National Theatre commits to more plays from outside London | National Theatre


At least a third of the National Theatre’s new work will in future come from artists, venues and producers outside London, part of a campaign to help British theatre get back on its feet after the devastation of the pandemic.

On Friday the theatre announced reopening plans which will include a new musical based on Sleeping Beauty; and a new play for the Olivier stage telling the story of Nathuram Godse, the devout follower of Gandhi who became his assassin in 1948.

It also publicly launched National Theatre Together, described by the NT’s artistic director, Rufus Norris, as “a campaign that seeks to ensure we emerge from this time into a bright and creative future”.

Norris said the theatre’s new work department was returning to full strength “and we are even more committed to opening our doors to artists and theatre makers from across the whole breadth of the UK to support the sector, to flourish after the devastation of the past year”.

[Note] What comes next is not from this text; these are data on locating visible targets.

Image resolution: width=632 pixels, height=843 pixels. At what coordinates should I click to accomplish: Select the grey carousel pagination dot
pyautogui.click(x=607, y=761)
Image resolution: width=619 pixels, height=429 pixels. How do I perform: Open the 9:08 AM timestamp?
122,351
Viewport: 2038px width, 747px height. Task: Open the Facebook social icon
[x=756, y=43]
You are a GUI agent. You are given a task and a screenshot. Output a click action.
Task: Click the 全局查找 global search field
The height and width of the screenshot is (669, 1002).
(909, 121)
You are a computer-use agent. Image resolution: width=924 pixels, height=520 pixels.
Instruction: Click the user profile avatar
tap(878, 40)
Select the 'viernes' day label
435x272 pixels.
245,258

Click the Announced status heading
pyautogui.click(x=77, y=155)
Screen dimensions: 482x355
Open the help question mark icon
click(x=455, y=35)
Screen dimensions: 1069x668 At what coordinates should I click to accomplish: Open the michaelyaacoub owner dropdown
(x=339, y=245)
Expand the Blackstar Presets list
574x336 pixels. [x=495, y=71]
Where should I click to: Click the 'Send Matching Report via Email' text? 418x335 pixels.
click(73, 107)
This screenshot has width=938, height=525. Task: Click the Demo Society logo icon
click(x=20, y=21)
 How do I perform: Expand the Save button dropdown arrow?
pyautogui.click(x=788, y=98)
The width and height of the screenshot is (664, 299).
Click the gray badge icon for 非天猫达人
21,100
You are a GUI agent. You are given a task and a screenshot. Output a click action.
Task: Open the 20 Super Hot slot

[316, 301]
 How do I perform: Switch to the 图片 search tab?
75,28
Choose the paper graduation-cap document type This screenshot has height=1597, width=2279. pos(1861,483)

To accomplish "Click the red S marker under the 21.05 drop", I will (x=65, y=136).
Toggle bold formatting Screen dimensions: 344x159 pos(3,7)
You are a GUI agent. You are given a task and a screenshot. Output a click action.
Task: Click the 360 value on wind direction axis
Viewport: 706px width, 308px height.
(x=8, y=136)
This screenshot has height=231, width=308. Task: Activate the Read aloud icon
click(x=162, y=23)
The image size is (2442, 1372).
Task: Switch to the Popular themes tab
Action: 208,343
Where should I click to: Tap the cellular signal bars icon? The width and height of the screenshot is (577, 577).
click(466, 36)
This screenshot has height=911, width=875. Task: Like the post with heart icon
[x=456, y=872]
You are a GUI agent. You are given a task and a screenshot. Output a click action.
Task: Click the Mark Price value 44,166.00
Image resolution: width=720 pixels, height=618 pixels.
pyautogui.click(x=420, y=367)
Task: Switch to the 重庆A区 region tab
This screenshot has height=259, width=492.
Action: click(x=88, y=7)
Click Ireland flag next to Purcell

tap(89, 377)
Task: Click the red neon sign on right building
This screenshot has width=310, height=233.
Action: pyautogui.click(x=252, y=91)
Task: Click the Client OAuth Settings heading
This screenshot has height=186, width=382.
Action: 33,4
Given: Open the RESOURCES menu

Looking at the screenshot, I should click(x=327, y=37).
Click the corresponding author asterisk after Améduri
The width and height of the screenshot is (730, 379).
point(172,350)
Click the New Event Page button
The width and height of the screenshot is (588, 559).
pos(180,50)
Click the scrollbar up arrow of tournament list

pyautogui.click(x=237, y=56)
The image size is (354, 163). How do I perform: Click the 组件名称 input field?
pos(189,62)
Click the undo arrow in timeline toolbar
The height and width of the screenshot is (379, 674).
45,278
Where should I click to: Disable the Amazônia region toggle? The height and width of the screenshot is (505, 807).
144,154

That will include a commitment that at least a third of the department’s capacity and resources will go towards developing work produced outside London.

All three South Bank theatre spaces are beginning to reopen for live audiences for the first time since March 2020.

The biggest space, the Olivier, reopens for socially distanced audiences in a fortnight with Under Milk Wood, starring Michael Sheen. Shows later in the year include Paradise by Kae Tempest, Larry Kramer’s The Normal Heart, and the Sleeping Beauty musical titled Hex for which Norris has written lyrics and will direct. The book is by Tanya Ronder, Norris’s wife, with music by Jim Fortune.

The Gandhi play, titled The Father and the Assassin, is written by Anupama Chandrasekhar, a former NT writer-in-residence.

Like all arts organisations, the National Theatre will have to operate with a slimmed-down business model. That will mean “slightly fewer productions” and none in rep, it said.

The theatre has lost a third of its workforce, drained its reserves and had to take on a £19.7m survival loan from the government, to be repaid with interest over the next 20 years.

Lisa Burger, joint chief executive, conceded that the loan meant it would be “cushioned” if theatres are not allowed to fully reopen on 21 June.

Andrew Lloyd Webber has threatened legal action if theatres can’t reopen. Norris said: “We don’t take quite such a hard line and we won’t be going to court over that, but I totally respect other people’s decisions to do as they see fit.”

Norris said the loan came with no conditions, that it would have no effect on artistic decisions and that risk-taking would continue. Asked if it would affect the theatre’s willingness to take risks, Norris asked: “What is safe programming?”

He added that “people’s taste has really expanded over the last few years”. The more they widened the programme to attract new audiences the more they discovered “we were broadening the experience of the people who had already been our audience”.